(Items listed in a dataset)
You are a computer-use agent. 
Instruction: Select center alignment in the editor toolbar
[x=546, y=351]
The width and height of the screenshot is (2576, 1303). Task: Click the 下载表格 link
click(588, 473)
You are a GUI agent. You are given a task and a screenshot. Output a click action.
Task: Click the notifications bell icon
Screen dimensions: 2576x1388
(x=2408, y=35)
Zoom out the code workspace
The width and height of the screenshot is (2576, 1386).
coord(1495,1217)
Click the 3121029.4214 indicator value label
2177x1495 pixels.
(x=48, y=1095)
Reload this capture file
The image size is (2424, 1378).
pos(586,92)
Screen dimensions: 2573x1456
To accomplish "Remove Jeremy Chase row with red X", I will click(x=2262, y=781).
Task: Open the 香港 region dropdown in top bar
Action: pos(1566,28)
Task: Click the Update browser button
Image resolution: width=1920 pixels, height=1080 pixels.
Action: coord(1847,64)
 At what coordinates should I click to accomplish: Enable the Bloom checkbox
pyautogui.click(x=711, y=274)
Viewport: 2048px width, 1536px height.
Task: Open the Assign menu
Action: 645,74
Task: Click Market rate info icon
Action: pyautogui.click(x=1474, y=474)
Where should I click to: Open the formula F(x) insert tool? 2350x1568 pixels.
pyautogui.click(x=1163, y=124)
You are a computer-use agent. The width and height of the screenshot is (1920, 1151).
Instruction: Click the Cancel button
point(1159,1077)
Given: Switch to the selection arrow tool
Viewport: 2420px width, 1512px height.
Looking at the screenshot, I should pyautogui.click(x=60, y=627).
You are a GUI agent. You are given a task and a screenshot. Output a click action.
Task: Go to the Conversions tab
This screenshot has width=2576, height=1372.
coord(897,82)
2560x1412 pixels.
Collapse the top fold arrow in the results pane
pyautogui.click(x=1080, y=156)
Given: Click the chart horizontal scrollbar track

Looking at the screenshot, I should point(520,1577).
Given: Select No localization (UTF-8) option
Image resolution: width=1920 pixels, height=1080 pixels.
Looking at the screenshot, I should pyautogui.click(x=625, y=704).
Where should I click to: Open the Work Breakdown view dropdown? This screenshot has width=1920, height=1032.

▶ WHAT TO DO
What is needed is an exact printout of every line from the one with "Collapse the top" through the end of the data, including both, and nothing more.

▶ TASK SOLUTION
Collapse the top fold arrow in the results pane
pyautogui.click(x=1080, y=156)
Given: Click the chart horizontal scrollbar track

Looking at the screenshot, I should point(520,1577).
Given: Select No localization (UTF-8) option
Image resolution: width=1920 pixels, height=1080 pixels.
Looking at the screenshot, I should pyautogui.click(x=625, y=704).
Where should I click to: Open the Work Breakdown view dropdown? This screenshot has width=1920, height=1032.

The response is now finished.